Tested on WSL with ubuntu22.04 and RTX 3090 Ti graphics card
- Download weights from here (5.2GB)
Now clone the repo
git clone https://github.com/Stability-AI/stablediffusion.git
cd stablediffusion
Change python from 3.8.5 to 3.9
nano environment.yml
#Create the conda env and install requirements
conda env create -f environment.yaml
conda activate ldm
pip install -r requirements.txt
Install xformers
conda install xformers -c xformers/label/dev
Run script with ref to weights and given prompt
python scripts/txt2img.py --prompt "tomato onion and garlic on a wooden surface" --ckpt /path_to_checkpoint/v2-1_768-ema-pruned.ckpt --config configs/stable-diffusion/v2-inference-v.yaml --H 768 --W 768 --device cuda
Dont forget --device cuda
flag otherwise you will get RuntimeError: expected scalar type BFloat16 but found Float
Sometime an error is thrown for some prompts.
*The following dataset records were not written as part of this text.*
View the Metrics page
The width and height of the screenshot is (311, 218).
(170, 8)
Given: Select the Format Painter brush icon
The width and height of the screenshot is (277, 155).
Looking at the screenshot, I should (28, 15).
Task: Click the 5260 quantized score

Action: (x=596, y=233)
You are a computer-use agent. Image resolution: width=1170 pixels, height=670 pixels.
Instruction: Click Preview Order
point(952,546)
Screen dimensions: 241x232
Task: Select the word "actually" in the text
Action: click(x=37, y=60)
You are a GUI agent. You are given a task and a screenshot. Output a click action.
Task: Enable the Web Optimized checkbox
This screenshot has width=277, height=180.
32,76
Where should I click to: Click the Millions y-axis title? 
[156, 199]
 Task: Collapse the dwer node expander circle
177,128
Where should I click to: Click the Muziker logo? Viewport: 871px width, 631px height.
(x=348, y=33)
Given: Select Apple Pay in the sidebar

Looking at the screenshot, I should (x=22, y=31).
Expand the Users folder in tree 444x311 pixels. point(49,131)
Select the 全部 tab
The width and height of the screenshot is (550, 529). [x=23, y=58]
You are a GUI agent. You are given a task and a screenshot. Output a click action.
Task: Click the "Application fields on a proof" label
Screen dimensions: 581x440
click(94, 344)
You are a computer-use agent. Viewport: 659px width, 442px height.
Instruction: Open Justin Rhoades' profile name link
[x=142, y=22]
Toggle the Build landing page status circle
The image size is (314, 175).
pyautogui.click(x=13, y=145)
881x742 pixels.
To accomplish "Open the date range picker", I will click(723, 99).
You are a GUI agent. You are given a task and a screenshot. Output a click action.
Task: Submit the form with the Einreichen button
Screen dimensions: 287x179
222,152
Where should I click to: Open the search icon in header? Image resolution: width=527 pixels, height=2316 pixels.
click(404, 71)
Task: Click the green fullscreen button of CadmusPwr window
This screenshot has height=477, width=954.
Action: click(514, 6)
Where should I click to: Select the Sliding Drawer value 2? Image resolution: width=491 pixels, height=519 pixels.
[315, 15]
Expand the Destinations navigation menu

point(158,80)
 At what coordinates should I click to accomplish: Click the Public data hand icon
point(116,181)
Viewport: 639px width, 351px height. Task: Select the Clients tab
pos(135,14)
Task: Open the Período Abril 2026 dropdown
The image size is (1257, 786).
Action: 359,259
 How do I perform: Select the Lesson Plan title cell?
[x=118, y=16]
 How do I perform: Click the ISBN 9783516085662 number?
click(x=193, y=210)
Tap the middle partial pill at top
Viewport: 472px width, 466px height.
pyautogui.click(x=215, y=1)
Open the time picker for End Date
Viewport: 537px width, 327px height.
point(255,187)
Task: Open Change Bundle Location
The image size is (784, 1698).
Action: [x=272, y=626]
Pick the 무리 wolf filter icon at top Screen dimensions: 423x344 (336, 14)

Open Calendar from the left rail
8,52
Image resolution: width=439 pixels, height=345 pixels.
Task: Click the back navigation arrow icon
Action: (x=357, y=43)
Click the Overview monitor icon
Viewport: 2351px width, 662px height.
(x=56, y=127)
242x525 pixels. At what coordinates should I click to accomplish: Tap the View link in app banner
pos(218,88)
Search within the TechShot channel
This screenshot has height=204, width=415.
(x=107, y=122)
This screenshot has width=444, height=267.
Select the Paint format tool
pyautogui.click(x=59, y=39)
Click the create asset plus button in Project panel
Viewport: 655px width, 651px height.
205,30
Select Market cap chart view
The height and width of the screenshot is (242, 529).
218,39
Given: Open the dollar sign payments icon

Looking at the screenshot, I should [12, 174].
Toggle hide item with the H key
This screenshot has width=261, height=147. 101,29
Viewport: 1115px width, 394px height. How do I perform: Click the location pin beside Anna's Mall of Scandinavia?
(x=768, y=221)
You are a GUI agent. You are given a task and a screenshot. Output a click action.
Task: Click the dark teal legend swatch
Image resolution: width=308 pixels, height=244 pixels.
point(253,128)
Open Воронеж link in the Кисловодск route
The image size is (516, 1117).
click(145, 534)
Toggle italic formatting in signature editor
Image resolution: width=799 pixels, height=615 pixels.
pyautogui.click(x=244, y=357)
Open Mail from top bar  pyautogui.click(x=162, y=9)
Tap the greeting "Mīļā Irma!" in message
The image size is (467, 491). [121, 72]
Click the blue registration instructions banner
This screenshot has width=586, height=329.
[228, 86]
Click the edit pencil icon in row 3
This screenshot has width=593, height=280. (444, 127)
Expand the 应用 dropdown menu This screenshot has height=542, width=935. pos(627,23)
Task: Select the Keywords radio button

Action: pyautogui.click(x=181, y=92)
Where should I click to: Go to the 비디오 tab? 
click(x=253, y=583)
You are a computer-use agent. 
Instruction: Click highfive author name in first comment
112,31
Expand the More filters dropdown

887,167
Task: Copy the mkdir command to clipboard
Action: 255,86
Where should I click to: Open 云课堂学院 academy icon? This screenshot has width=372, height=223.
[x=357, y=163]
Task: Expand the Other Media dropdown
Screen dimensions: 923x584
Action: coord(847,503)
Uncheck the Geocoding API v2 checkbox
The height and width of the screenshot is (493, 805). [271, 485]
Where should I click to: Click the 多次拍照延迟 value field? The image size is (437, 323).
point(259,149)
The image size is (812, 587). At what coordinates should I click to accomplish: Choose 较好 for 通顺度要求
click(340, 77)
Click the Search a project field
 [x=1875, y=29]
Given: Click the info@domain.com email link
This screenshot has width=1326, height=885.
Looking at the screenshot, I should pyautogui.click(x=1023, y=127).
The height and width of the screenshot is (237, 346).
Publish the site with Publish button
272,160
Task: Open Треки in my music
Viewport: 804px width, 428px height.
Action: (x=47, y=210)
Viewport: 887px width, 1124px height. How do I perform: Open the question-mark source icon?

Some user on Github found out why:
I discovered that this runtime issue stems from a shape mismatch between 'q' and 'k' in the cross-attention module. The batch sizes differ between 'q' and 'k' due to the unequal batch sizes between the cues and images. Kindly make sure that the number of your prompts is divisible by 'n_sample' solves the problem.